The Houthis, whose terror movement has taken control of most of Yemen over the past decade, have launched scores of attacks on ships off its coast since November 2023, disrupting global commerce. The US campaign to intercept missiles and drones has burned through stocks of US air defenses.
The strikes, which one US official told Reuters might continue for weeks, come as Washington ramps up sanctions pressure on Iran while trying to bring it to the negotiating table over its nuclear program.
Houthi leader Abdul Malik al-Houthi said on Sunday that his group would target US ships in the Red Sea as long as the US continues its attacks on Yemen.
“If they continue their aggression, we will continue the escalation,” he said in a televised speech.

The Houthi movement’s political bureau described the US attacks as a “war crime.” Moscow urged Washington to stop them.
The Houthis’ military spokesman, without providing evidence, said in a televised statement early on Monday that the group had launched a second attack against the US aircraft carrier USS Harry S. Truman in the Red Sea.
US warplanes shot down 11 Houthi drones on Sunday, none of which came close to the Truman, a US official told Reuters. US forces also tracked a missile that splashed down off the coast of Yemen, the official said.
Israel has weakened a large part of Iran’s “Axis of Resistance” in the Middle East, including Lebanon’s Hezbollah and the Palestinian terror group Hamas, after the latter invaded southern Israel on October 7, 2023, killing 1,200 people, taking 251 hostages and sparking war. Hezbollah began attacking Israel the next day.
In the ensuing war, Israel decimated the leadership of both terror groups, eventually reaching a ceasefire with Hezbollah in November and with Hamas in January. However, the truce with Hamas has stalled amid mutual accusations of violations.
Top Hamas and Hezbollah leaders were killed in the fighting, with the fall of another Iranian ally, Syria’s Bashar al-Assad, in December dealing a further massive blow to the Islamic Republic.
But the Houthis — resilient mountain fighters who defied a Saudi-led bombing campaign in a civil war for years — are still standing, along with pro-Iranian militias in Iraq.

US warning
The Houthis launched scores of attacks on shipping after Hamas began the war with Israel in late 2023, saying they were acting in solidarity with Gaza’s Palestinians. They also directly attacked Israel with missiles and drones. Israel retaliated to the attacks with several strikes on Houthi resources in Yemen.
Though they halted their actions when the ceasefire with Hamas began in January, the Houthis said last week they would resume attacks on Israeli ships passing through the Red Sea if Israel did not lift a block on aid entering Gaza. Israel said it applied the measure to pressure Hamas to continue to release hostages.
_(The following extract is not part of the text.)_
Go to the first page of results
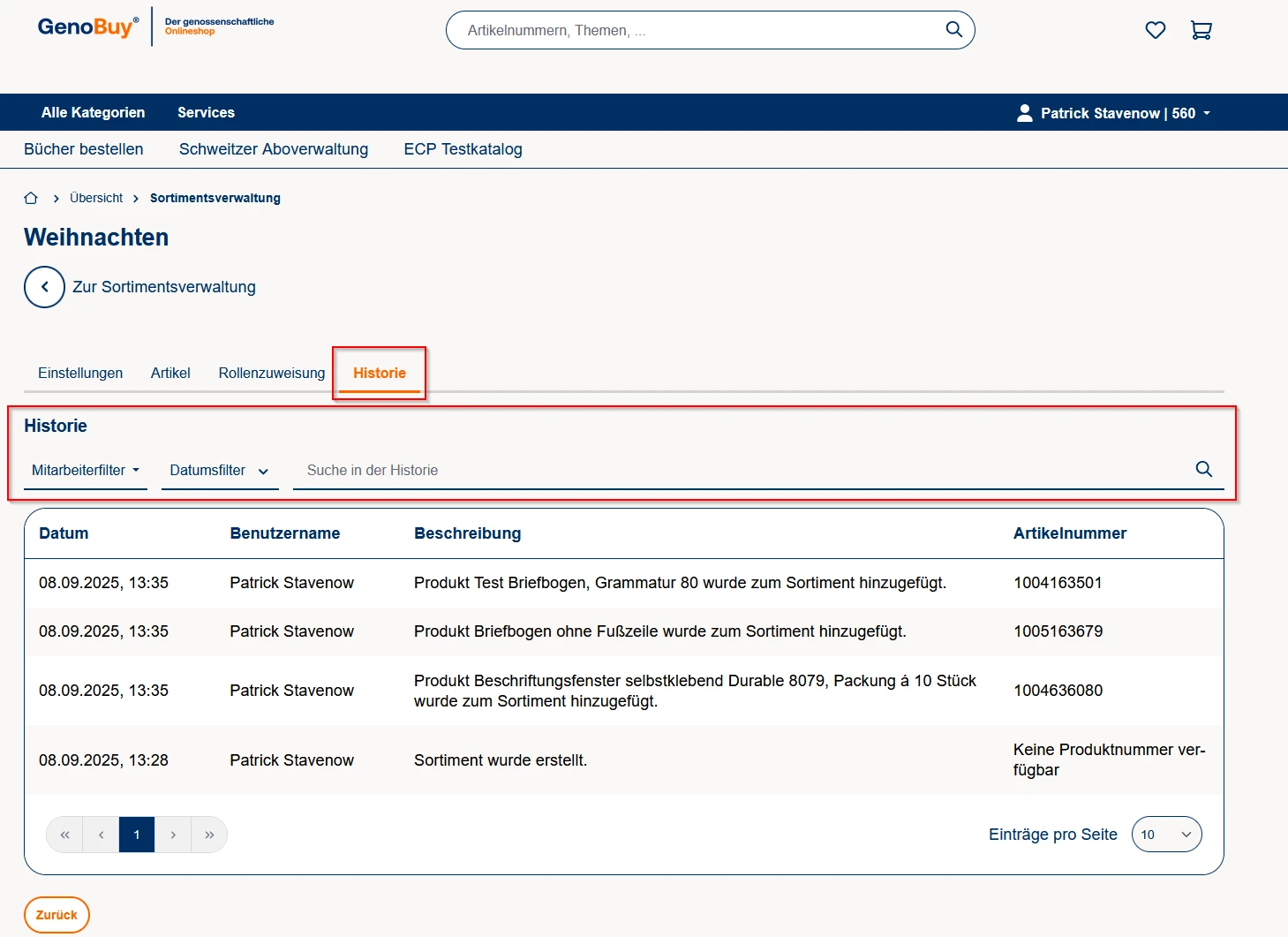This screenshot has width=1288, height=937. (64, 835)
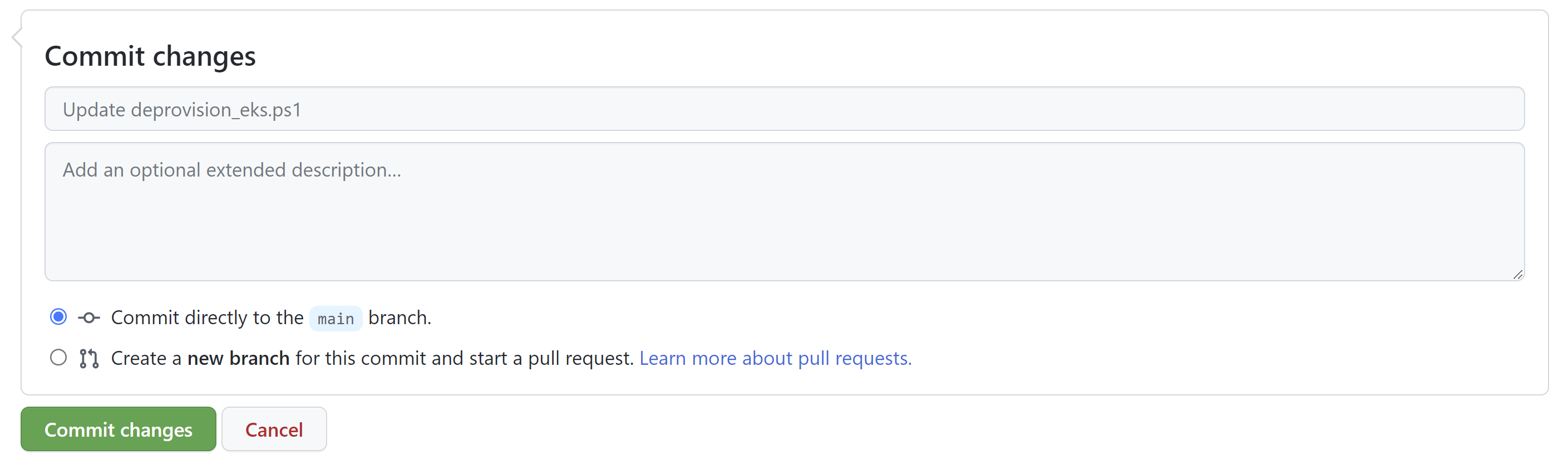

Trump, in addition to launching attacks against the Houthis, warned Iran that it needed to immediately halt support for the group. If Iran threatened the US, he said, “America will hold you fully accountable and, we won’t be nice about it!”
In response, Hossein Salami, the top commander of Iran’s Revolutionary Guards, said the Houthis made their own decisions.
“We warn our enemies that Iran will respond decisively and destructively if they carry out their threats,” he told state media.
US Defense Secretary Pete Hegseth told Fox News’ “Sunday Morning Futures”: “The minute the Houthis say we’ll stop shooting at your ships, we’ll stop shooting at your drones. This campaign will end, but until then it will be unrelenting.”
He said reopening freedom of navigation was a core national interest for the US and that Iran had been “enabling the Houthis for far too long.”
“They better back off,” he said.
The Times of Israel Community.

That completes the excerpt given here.